» Exercise instructions:
This task calls for printing every entry exactly.

[Pixel coordinate grounding data]
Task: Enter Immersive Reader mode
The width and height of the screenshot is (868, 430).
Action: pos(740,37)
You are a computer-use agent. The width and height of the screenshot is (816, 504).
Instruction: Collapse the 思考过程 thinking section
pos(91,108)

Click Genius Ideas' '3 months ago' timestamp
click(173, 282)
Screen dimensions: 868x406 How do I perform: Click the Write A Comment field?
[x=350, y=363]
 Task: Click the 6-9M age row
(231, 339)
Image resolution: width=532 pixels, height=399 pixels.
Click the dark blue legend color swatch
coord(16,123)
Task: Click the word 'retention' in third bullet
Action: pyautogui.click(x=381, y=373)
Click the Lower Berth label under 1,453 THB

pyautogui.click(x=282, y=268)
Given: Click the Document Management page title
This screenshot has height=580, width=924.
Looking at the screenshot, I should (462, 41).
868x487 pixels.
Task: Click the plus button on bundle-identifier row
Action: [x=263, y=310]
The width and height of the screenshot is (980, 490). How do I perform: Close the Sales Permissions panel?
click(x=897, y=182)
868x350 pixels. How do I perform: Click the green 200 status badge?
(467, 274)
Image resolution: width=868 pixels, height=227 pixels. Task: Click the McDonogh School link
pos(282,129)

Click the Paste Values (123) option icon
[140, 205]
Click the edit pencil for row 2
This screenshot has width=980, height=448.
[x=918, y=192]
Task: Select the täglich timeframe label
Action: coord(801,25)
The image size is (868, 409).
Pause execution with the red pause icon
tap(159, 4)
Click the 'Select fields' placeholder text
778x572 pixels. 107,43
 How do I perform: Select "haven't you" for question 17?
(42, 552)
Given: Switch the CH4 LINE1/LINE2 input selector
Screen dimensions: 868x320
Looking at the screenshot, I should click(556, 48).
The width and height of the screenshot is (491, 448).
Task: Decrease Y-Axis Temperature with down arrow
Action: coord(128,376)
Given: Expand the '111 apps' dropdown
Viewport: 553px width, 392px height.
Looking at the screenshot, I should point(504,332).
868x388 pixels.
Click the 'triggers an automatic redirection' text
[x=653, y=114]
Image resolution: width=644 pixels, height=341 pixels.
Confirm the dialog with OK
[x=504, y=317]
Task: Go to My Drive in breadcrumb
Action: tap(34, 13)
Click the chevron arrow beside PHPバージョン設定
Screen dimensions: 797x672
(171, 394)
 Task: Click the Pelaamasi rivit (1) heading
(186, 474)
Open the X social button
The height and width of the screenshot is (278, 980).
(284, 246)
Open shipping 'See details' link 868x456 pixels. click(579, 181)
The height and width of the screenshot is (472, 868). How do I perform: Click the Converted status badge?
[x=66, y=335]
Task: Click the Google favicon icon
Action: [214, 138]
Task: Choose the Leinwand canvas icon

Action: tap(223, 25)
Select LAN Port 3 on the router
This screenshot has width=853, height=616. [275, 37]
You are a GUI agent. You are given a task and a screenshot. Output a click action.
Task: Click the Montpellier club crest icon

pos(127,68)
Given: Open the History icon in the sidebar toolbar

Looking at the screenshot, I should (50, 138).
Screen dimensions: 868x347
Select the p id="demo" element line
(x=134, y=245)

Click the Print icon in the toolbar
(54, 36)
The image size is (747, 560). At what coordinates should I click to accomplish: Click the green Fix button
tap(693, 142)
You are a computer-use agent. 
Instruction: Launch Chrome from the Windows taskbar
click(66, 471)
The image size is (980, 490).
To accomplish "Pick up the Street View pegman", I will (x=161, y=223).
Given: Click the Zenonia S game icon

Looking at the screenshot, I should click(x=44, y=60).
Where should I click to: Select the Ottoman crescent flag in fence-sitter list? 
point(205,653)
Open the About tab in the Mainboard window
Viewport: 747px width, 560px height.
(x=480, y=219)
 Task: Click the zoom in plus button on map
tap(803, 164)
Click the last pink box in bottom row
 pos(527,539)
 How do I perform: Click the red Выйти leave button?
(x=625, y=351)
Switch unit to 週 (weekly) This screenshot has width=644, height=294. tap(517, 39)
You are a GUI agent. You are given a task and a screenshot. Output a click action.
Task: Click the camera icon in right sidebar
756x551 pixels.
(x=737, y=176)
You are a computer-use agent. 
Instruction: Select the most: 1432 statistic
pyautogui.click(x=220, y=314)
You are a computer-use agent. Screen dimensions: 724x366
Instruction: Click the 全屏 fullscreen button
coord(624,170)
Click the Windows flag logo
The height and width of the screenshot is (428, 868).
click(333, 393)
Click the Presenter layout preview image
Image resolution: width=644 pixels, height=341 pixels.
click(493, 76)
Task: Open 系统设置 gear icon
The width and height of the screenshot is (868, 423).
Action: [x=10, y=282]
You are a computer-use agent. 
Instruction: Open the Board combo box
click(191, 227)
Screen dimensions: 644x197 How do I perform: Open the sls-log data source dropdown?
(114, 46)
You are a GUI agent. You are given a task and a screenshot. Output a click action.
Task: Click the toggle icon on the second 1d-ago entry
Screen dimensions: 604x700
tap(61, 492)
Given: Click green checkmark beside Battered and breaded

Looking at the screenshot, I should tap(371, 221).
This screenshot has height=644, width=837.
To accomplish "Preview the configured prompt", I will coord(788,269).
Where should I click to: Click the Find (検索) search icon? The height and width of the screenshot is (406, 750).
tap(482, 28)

» Solution below:
Task: Enter Immersive Reader mode
The width and height of the screenshot is (868, 430).
Action: pos(740,37)
You are a computer-use agent. The width and height of the screenshot is (816, 504).
Instruction: Collapse the 思考过程 thinking section
pos(91,108)

Click Genius Ideas' '3 months ago' timestamp
click(173, 282)
Screen dimensions: 868x406 How do I perform: Click the Write A Comment field?
[x=350, y=363]
 Task: Click the 6-9M age row
(231, 339)
Image resolution: width=532 pixels, height=399 pixels.
Click the dark blue legend color swatch
coord(16,123)
Task: Click the word 'retention' in third bullet
Action: pyautogui.click(x=381, y=373)
Click the Lower Berth label under 1,453 THB

pyautogui.click(x=282, y=268)
Given: Click the Document Management page title
This screenshot has height=580, width=924.
Looking at the screenshot, I should (462, 41).
868x487 pixels.
Task: Click the plus button on bundle-identifier row
Action: [x=263, y=310]
The width and height of the screenshot is (980, 490). How do I perform: Close the Sales Permissions panel?
click(x=897, y=182)
868x350 pixels. How do I perform: Click the green 200 status badge?
(467, 274)
Image resolution: width=868 pixels, height=227 pixels. Task: Click the McDonogh School link
pos(282,129)

Click the Paste Values (123) option icon
[140, 205]
Click the edit pencil for row 2
This screenshot has width=980, height=448.
[x=918, y=192]
Task: Select the täglich timeframe label
Action: coord(801,25)
The image size is (868, 409).
Pause execution with the red pause icon
tap(159, 4)
Click the 'Select fields' placeholder text
778x572 pixels. 107,43
 How do I perform: Select "haven't you" for question 17?
(42, 552)
Given: Switch the CH4 LINE1/LINE2 input selector
Screen dimensions: 868x320
Looking at the screenshot, I should click(556, 48).
The width and height of the screenshot is (491, 448).
Task: Decrease Y-Axis Temperature with down arrow
Action: coord(128,376)
Given: Expand the '111 apps' dropdown
Viewport: 553px width, 392px height.
Looking at the screenshot, I should point(504,332).
868x388 pixels.
Click the 'triggers an automatic redirection' text
[x=653, y=114]
Image resolution: width=644 pixels, height=341 pixels.
Confirm the dialog with OK
[x=504, y=317]
Task: Go to My Drive in breadcrumb
Action: tap(34, 13)
Click the chevron arrow beside PHPバージョン設定
Screen dimensions: 797x672
(171, 394)
 Task: Click the Pelaamasi rivit (1) heading
(186, 474)
Open the X social button
The height and width of the screenshot is (278, 980).
(284, 246)
Open shipping 'See details' link 868x456 pixels. click(579, 181)
The height and width of the screenshot is (472, 868). How do I perform: Click the Converted status badge?
[x=66, y=335]
Task: Click the Google favicon icon
Action: [214, 138]
Task: Choose the Leinwand canvas icon

Action: tap(223, 25)
Select LAN Port 3 on the router
This screenshot has width=853, height=616. [275, 37]
You are a GUI agent. You are given a task and a screenshot. Output a click action.
Task: Click the Montpellier club crest icon

pos(127,68)
Given: Open the History icon in the sidebar toolbar

Looking at the screenshot, I should (50, 138).
Screen dimensions: 868x347
Select the p id="demo" element line
(x=134, y=245)

Click the Print icon in the toolbar
(54, 36)
The image size is (747, 560). At what coordinates should I click to accomplish: Click the green Fix button
tap(693, 142)
You are a computer-use agent. 
Instruction: Launch Chrome from the Windows taskbar
click(66, 471)
The image size is (980, 490).
To accomplish "Pick up the Street View pegman", I will (x=161, y=223).
Given: Click the Zenonia S game icon

Looking at the screenshot, I should click(x=44, y=60).
Where should I click to: Select the Ottoman crescent flag in fence-sitter list? 
point(205,653)
Open the About tab in the Mainboard window
Viewport: 747px width, 560px height.
(x=480, y=219)
 Task: Click the zoom in plus button on map
tap(803, 164)
Click the last pink box in bottom row
 pos(527,539)
 How do I perform: Click the red Выйти leave button?
(x=625, y=351)
Switch unit to 週 (weekly) This screenshot has width=644, height=294. tap(517, 39)
You are a GUI agent. You are given a task and a screenshot. Output a click action.
Task: Click the camera icon in right sidebar
756x551 pixels.
(x=737, y=176)
You are a computer-use agent. 
Instruction: Select the most: 1432 statistic
pyautogui.click(x=220, y=314)
You are a computer-use agent. Screen dimensions: 724x366
Instruction: Click the 全屏 fullscreen button
coord(624,170)
Click the Windows flag logo
The height and width of the screenshot is (428, 868).
click(333, 393)
Click the Presenter layout preview image
Image resolution: width=644 pixels, height=341 pixels.
click(493, 76)
Task: Open 系统设置 gear icon
The width and height of the screenshot is (868, 423).
Action: [x=10, y=282]
You are a computer-use agent. 
Instruction: Open the Board combo box
click(191, 227)
Screen dimensions: 644x197 How do I perform: Open the sls-log data source dropdown?
(114, 46)
You are a GUI agent. You are given a task and a screenshot. Output a click action.
Task: Click the toggle icon on the second 1d-ago entry
Screen dimensions: 604x700
tap(61, 492)
Given: Click green checkmark beside Battered and breaded

Looking at the screenshot, I should tap(371, 221).
This screenshot has height=644, width=837.
To accomplish "Preview the configured prompt", I will coord(788,269).
Where should I click to: Click the Find (検索) search icon? The height and width of the screenshot is (406, 750).
tap(482, 28)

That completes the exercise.